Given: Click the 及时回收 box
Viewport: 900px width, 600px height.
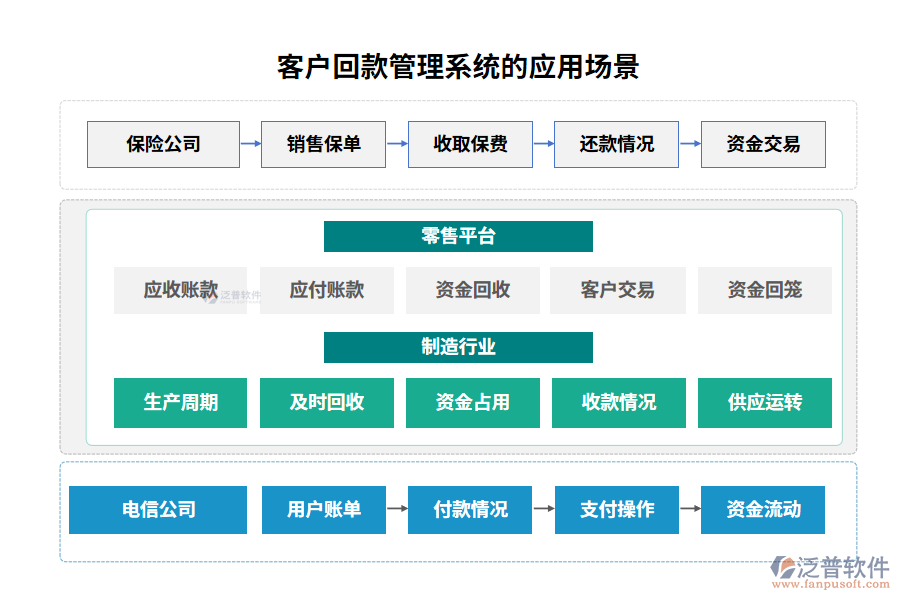Looking at the screenshot, I should tap(326, 402).
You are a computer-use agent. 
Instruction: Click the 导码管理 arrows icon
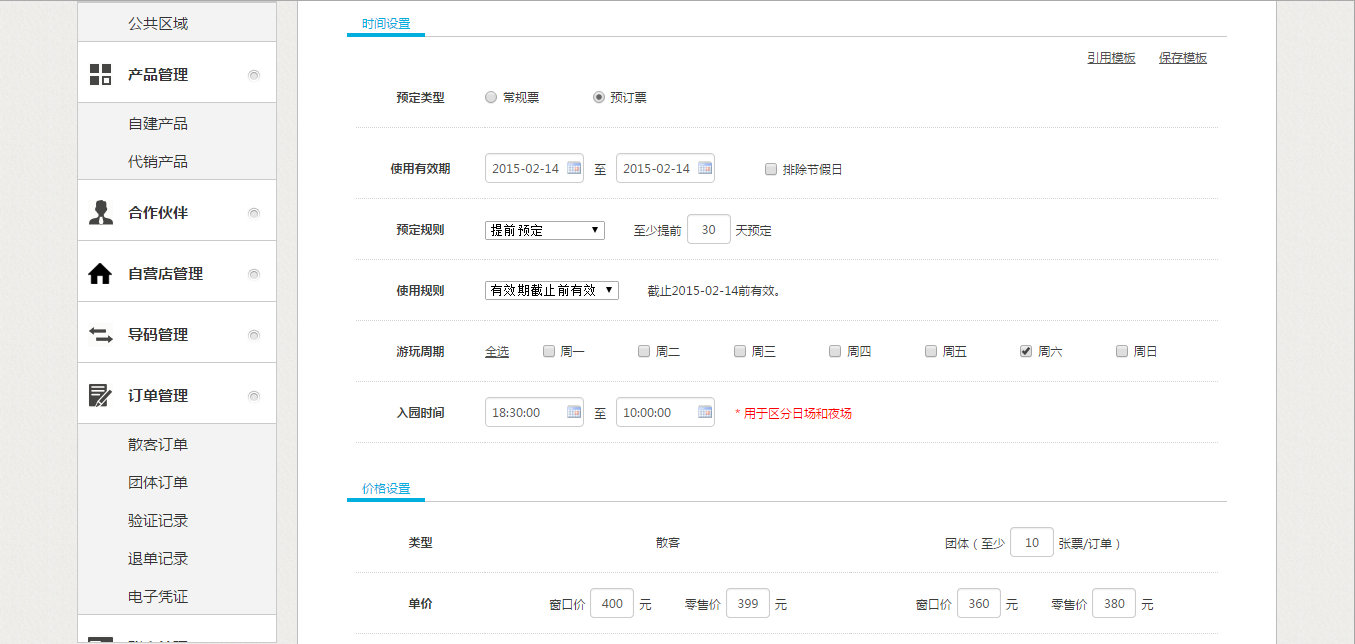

===============

Output the entries verbatim but drop the images.

FINISHED TASK:
Given: Click the 及时回收 box
Viewport: 900px width, 600px height.
Looking at the screenshot, I should tap(326, 402).
You are a computer-use agent. 
Instruction: Click the 导码管理 arrows icon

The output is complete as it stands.